__TÂCHE COURTE A__
Produisez un CSV à deux colonnes, demande et réponse, pour les enregistrements compris entre la ligne contenant "You are a computer-use agent. 720x374 pixels." et la ligne contenant "(x=941, y=116)", ces deux lignes incluses. Mettez une ligne par demande, chaque champ entre guillemets, avec les sauts de ligne remplacés par des espaces, et omettez les images.

__TEXTE FOURNI__
===
Pourtant, à l’étranger, le projet islamiste radical attire certaines personnes ou petits groupes. Au départ certains considèrent que les jihadistes sont les vrais opposants à l’impérialisme américain ou russe. D’autres personnes sont motivées par l’humanitaire : les images atroces de la guerre en Syrie les poussent à aller aider un peuple martyr. Il y a donc des motivations parfois très légitimes, une volonté de combattre pour la justice, contre les crimes de guerre, contre l’impérialisme. Mais les jihadistes ont construit une machine de propagande très efficace pour récupérer ces sentiments à leur profit et attirer petit à petit les personnes les plus motivées dans leurs réseaux. Une fois arrivés au Cham, il est trop tard, il faut suivre l’organisation ou en subir les conséquences. Et les personnes voulant de tout leur cœur aider le peuple syrien en deviennent les bourreaux.
Quelle est la base de classe de Daesh ? Il est difficile de le savoir avec précision. Nous savons que parmi les nombreux combattants étrangers qui le rejoignent, beaucoup viennent de familles plutôt éduquées. Il ne s’agit pas que de désespérés. L’organisation s’appuie sur des déserteurs, sur des vétérans du Jihad international (pachtounes, tchétchènes, saoudiens et tunisiens notamment) et sur certaines puissantes tribus sunnites irakiennes. La petite-bourgeoise semble particulièrement bien représentée. Au-delà de l’idéologie, Daesh fonctionne donc comme un contrepoids à des régimes baasistes jugés trop laïques et trop tolérants envers le chiisme. C’est un état capitaliste en construction, plus ouvertement brutal que d’autres, et né de la guerre inter-impérialiste en Syrie et des désillusions d’un soulèvement populaire écrasé dans le sang.
===
__LIGNES D'ENTRÉE__
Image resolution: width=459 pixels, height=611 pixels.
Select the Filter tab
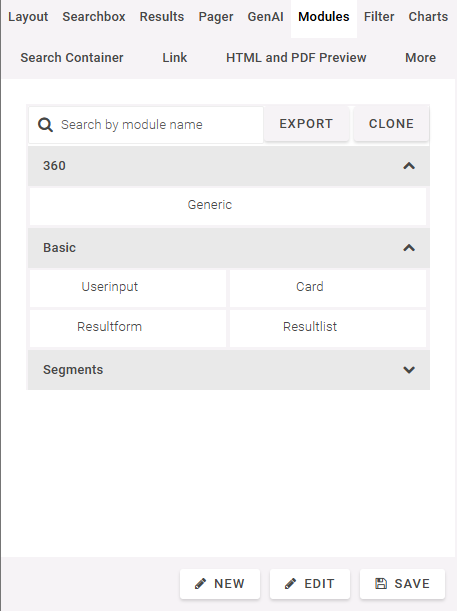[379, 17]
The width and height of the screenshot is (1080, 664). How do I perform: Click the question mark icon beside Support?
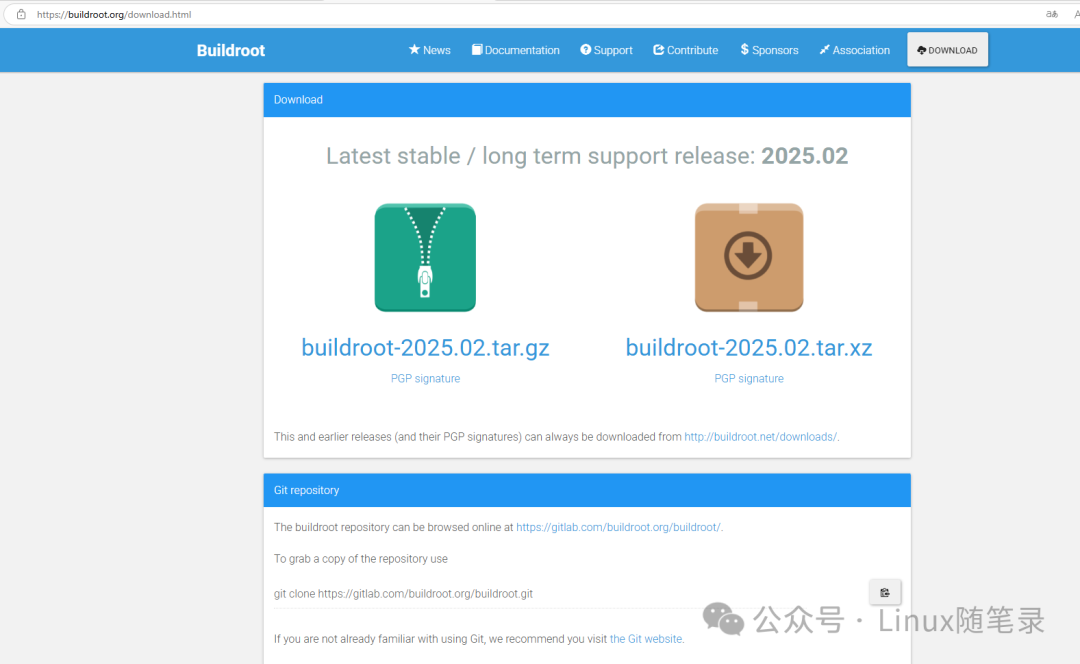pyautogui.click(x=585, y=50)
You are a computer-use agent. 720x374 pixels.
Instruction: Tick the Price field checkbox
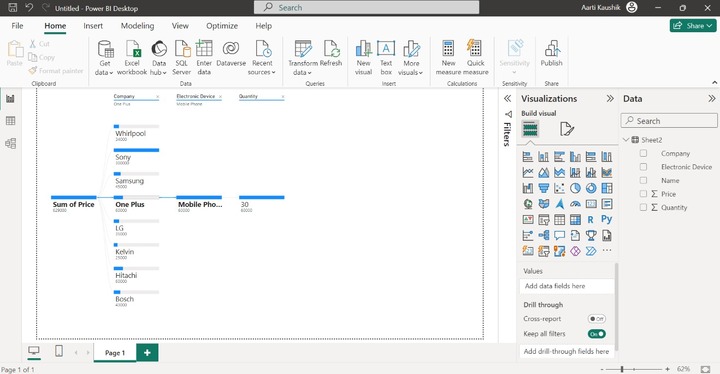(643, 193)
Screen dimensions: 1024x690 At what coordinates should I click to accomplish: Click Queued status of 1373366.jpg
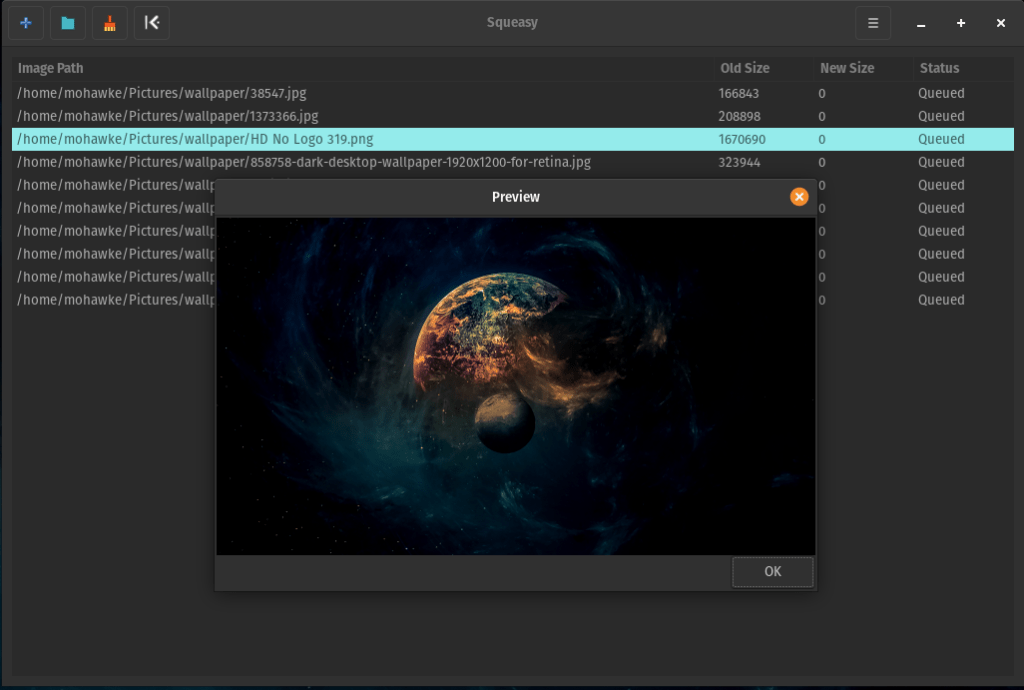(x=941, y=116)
===
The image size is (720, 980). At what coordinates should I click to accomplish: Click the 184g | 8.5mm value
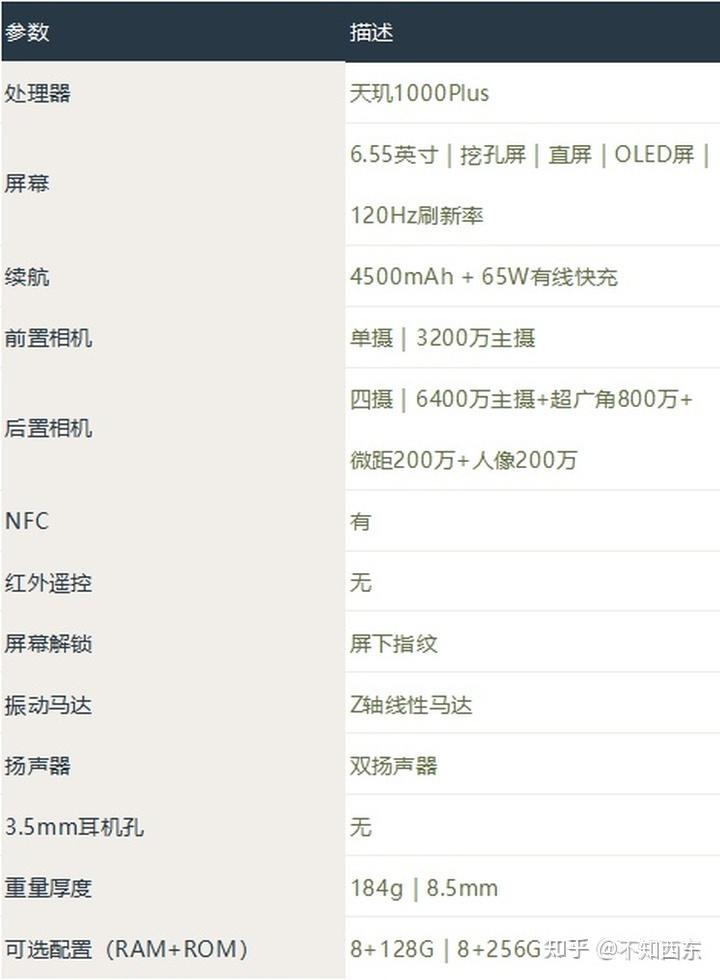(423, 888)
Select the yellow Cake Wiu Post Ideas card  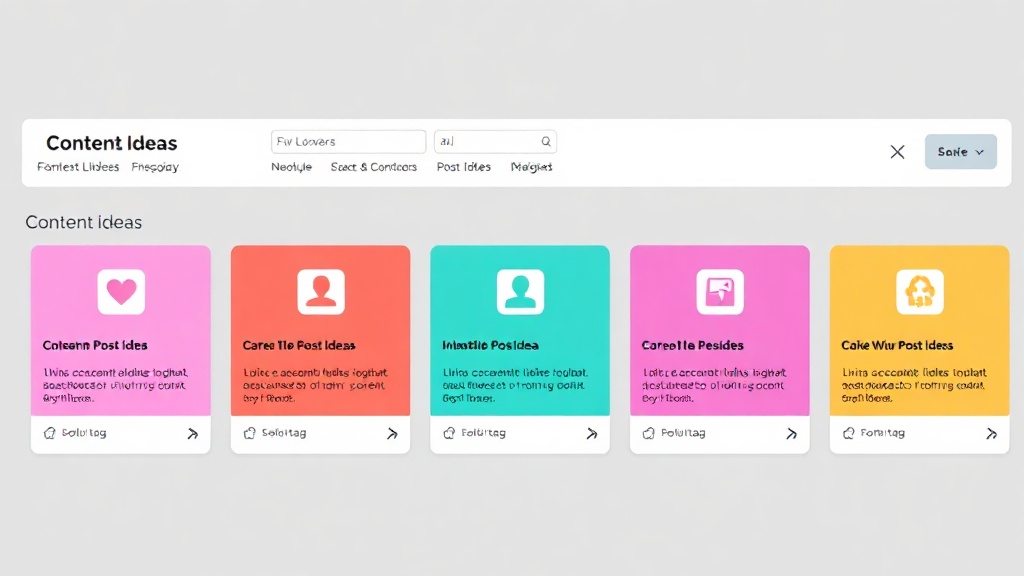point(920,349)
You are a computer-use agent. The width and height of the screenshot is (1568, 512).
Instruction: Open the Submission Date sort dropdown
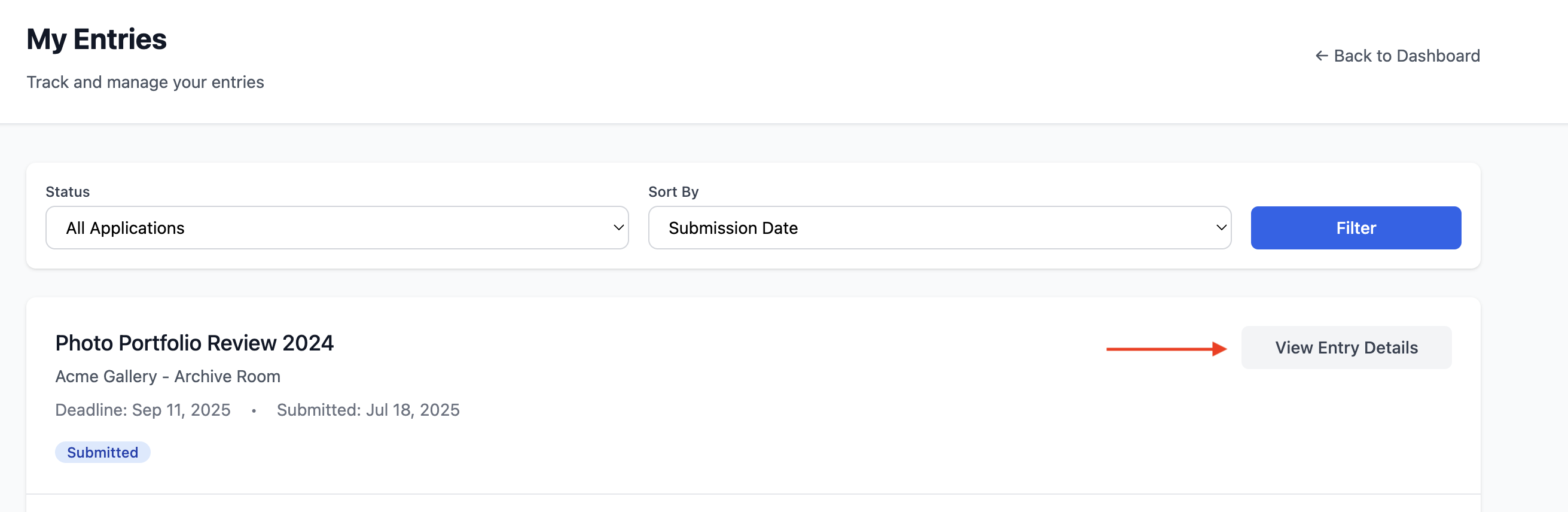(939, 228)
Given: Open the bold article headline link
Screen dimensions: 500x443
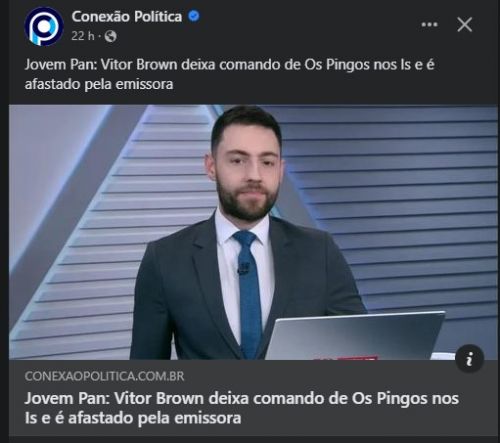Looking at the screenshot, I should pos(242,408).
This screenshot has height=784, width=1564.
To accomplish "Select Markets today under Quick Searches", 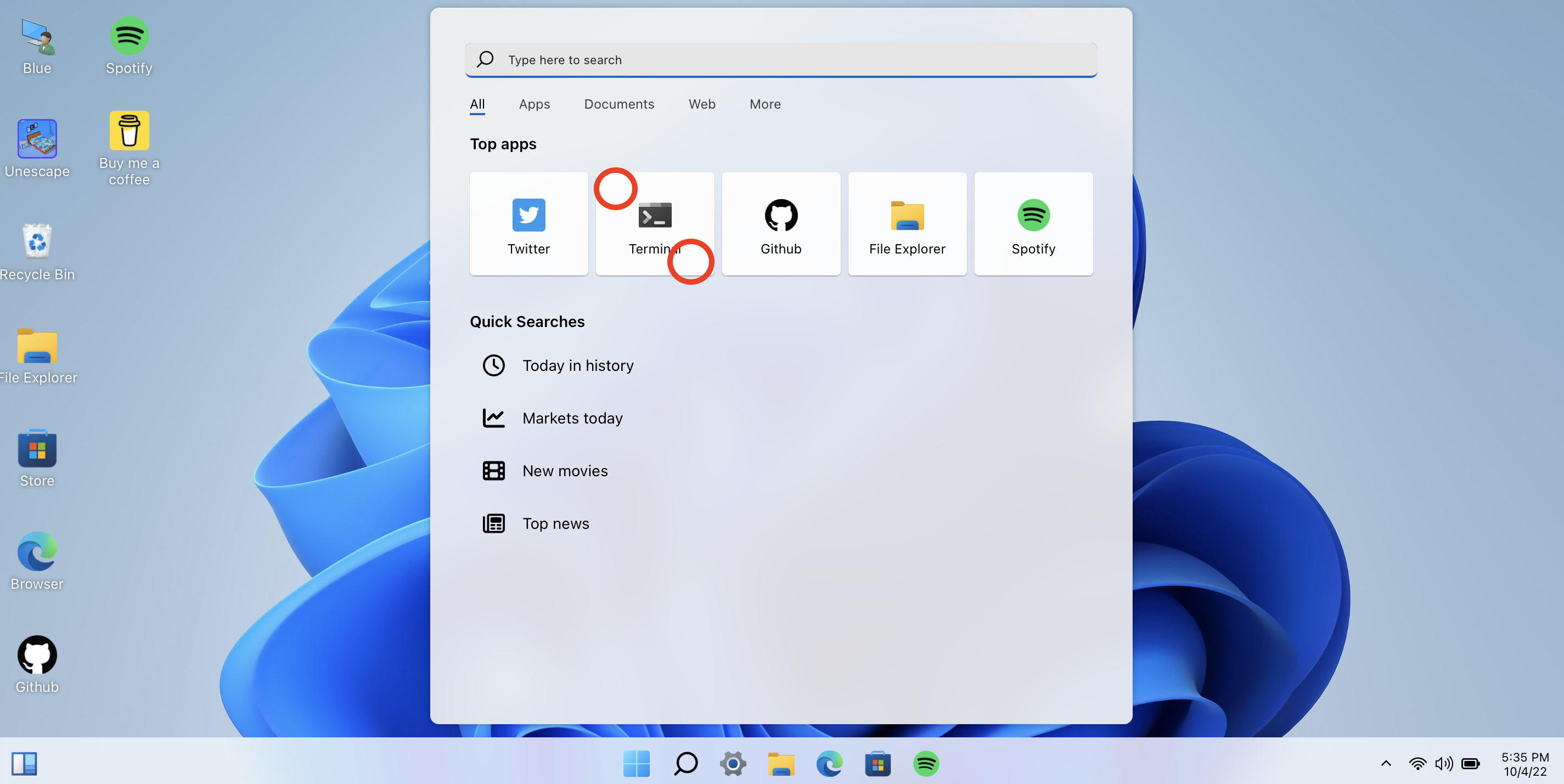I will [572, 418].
===
__TÂCHE COURTE B__
Pour chacune des affirmations suivantes, indiquez si elle concorde avec le texte fourni, par oui ou non, en citant textuellement les mots décisifs. (i) Parmi les combattants étrangers, beaucoup viennent de familles plutôt éduquées. (ii) La base de classe de Daesh est connue avec précision. (iii) Daesh est décrit comme un régime trop laïque.

__RÉSULTAT DE TÂCHE A__
demande,réponse
"You are a computer-use agent. 720x374 pixels. Instruction: Tick the Price field checkbox","(643, 193)"
"Screen dimensions: 1024x690 At what coordinates should I click to accomplish: Click Queued status of 1373366.jpg","(x=941, y=116)"

__RÉSULTAT DE TÂCHE B__
(i) Oui : « beaucoup viennent de familles plutôt éduquées ».
(ii) Non : « Il est difficile de le savoir avec précision ».
(iii) Non : « Daesh fonctionne donc comme un contrepoids à des régimes baasistes jugés trop laïques ».